Woodward v Loadman (No 2)

Case

[2008] NTSC 6

12 FEBRUARY 2008


Woodward & Anor v Loadman & Anor (No 2) [2008] NTSC 6

PARTIES:WOODWARD, Lucinda

and

BRADDY, Vicki

v

LOADMAN, David

and

MINDIL BEACH SUNSET MARKETS ASSOCIATION INCORPORATED

TITLE OF COURT:  SUPREME COURT OF THE NORTHERN TERRITORY

JURISDICTION:  SUPREME COURT OF THE TERRITORY EXERCISING GENERAL JURISDICTION

FILE NOS:SC 45 of 2007 (20711094)

LA 6 of 2007 (20625162)

DELIVERED:  12 FEBRUARY 2008

HEARING DATE:  6 FEBRUARY 2008

JUDGMENT OF:  OLSSON AJ

CATCHWORDS:

JUDICIAL REVIEW -- APPEALS -- ORDER IN NATURE OF CERTIORARI -- MAGISTRATE

Order in the nature of certiorari against Local Court -- Originating motion seeking certiorari brought and argued without knowledge of privative provision in Local Court Act -- Impugned order of the Local Court based on breach of natural justice -- Order in nature of certiorari recalled and vacated

Local Court Act (NT) s35

JUDICIAL REVIEW -- NATURAL JUSTICE -- DECLARATORY RELIEF -- JURISDICTION

Consideration of standing of applicants to seek alternative declaratory relief -- Legal effect of order made in breach of natural justice -- Whether proposed declaratory relief available and appropriate in circumstances -- Appropriate form of declaration -- Declaration that impugned order did not accord natural justice -- Jurisdiction of Magistrate had constructively not been exercised

Followed
Ainsworth and Another v Criminal Justice Commission (1991-1992) 175 CLR 564
Craig v The State of South Australia (1994-1995) 184 CLR 163
Dixon v The Commonwealth (1981) 55 FLR 34
Plaintiff S157/2002 v The Commonwealth of Australia (2003) 211 CLR 476
Re Refugee Tribunal and Anor; ex parte AALA (2000) 204 CLR 82

Applied
Police and The State of South Australia v Lymberopoulos and Others [2007] SASC 247
Ridge v Baldwin [1964] AC 40

Considered
Calvin v Carr [1980] AC 574
Director of Public Prosecutions v Gursel Ozakca and Anor (2006) NSWSC 1425
Plenty v Seventh-Day Adventist Church of Port Pirie (1986) 43 SASR 121  O’Brien v Northern Territory of Australia (2003) 12 NTLR 218
R v Chairman of General Sessions at Hamilton; ex parte Atterby [1959] VR 800

Referred to
Craig v Workers Compensation Tribunal (2004) 90 SASR 490
Dimes v Grand Junction Canal (1852) 3 HLC 759
In re Racal Communications Ltd [1981] AC 374
Kuek v Wellens [2000] VSC 326
Minister for Immigration and Multicultural Affairs v Bhardwaj (2002) 209 CLR 597
R v Sagacia and Others; ex parte Katelaris (1990) 99 FLR 439
Underhill v Murden (2007) NSWSC 761

REPRESENTATION:

Counsel:

Appellants:W Piper

Plaintiffs:W Piper

Respondent/1st Defendant:           W Priestley

Respondent/2nd Defendant:          G Clift

Solicitors:

Appellants:Pipers

Plaintiffs:Pipers

Respondent/1st Defendant:           Solicitor for the Northern Territory

Respondent/2nd Defendant:          De Silva Hebron

Judgment category classification:    A

Judgment ID Number:  Ols200801

Number of pages:  14

IN THE SUPREME COURT
OF THE NORTHERN TERRITORY
OF AUSTRALIA
AT DARWIN

Woodward & Anor v Loadman & Anor (No 2) [2008] NTSC 6

Nos. SC 45 of 2007 (20711094) & LA 6 of 2007 (20625162)

BETWEEN:

LUCINDA WOODWARD

AND:

VICKI BRADDY

Appellants

AND:

DAVID LOADMAN

First Respondent

AND:

MINDIL BEACH SUNSET MARKETS ASSOCIATION INCORPORATED

Second Respondent

CORAM:     OLSSON AJ

REASONS FOR JUDGMENT

(Delivered 12 February 2008)

Introduction

  1. On 9 November 2007 I published composite reasons for decision ("the reasons for decision") in relation to two separate matters that had been argued before me.
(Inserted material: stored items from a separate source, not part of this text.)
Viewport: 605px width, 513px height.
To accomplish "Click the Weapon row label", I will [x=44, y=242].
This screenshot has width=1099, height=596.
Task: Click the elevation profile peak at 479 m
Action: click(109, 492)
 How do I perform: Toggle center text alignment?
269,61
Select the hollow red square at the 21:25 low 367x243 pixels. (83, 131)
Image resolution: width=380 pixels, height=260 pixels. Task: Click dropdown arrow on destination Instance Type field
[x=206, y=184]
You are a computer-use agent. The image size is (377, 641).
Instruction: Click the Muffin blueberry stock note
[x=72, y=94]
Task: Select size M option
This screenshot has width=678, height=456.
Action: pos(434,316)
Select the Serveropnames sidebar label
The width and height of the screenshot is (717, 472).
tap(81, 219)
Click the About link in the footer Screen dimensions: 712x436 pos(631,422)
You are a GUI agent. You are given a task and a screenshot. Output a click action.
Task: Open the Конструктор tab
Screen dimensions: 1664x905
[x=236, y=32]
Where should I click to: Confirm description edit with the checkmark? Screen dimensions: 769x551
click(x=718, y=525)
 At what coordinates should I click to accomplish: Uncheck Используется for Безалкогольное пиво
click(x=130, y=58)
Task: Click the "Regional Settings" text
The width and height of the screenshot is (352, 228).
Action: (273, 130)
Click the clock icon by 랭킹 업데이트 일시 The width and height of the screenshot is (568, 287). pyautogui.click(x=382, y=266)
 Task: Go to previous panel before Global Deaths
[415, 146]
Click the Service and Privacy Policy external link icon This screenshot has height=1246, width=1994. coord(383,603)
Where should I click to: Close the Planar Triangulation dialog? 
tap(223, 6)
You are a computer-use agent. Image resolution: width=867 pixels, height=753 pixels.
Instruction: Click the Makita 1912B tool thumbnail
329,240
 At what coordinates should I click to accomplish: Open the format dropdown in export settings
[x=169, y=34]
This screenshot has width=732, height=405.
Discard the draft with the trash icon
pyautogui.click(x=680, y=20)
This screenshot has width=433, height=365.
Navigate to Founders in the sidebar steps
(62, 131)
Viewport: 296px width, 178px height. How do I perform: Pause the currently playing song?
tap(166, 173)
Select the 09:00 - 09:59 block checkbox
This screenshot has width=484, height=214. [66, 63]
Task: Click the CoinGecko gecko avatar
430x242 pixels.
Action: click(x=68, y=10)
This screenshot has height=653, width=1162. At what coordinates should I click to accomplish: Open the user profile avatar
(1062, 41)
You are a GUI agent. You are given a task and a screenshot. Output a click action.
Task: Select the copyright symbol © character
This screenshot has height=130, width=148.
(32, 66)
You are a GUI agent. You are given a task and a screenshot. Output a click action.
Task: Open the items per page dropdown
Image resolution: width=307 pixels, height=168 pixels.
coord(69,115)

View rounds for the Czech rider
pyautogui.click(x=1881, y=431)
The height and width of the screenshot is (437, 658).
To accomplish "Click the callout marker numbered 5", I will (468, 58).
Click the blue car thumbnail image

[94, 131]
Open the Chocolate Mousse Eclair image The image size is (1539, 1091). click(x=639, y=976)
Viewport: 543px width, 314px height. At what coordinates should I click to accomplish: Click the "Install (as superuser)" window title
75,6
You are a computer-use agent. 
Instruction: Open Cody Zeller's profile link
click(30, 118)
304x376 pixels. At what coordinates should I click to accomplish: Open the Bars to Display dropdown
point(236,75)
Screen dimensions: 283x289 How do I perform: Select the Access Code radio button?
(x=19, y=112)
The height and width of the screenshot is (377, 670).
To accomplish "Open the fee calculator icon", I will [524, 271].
  2. In matter LA 6 of 2007 Ms Lucinda Woodward and Ms Vicki Braddy ("the appellants") had sought to prosecute an appeal as of right against the second respondent Mindil Beach Sunset Markets Association Inc ("MBSMA") pursuant to s 19 of the Local Court Act. They asserted that a stipendiary magistrate had inappropriately made a summary order on 21 February 2007 that an originating application filed by them on 3 October 2006 be struck out with costs.

  3. In matter SC 45 of 2007 the appellants had filed an originating motion in this Court on 20 April 2007 seeking relief by way of judicial review.  They expressly sought an order in the nature of certiorari pursuant to Supreme Court Rule 56, quashing the striking out order to which I have referred.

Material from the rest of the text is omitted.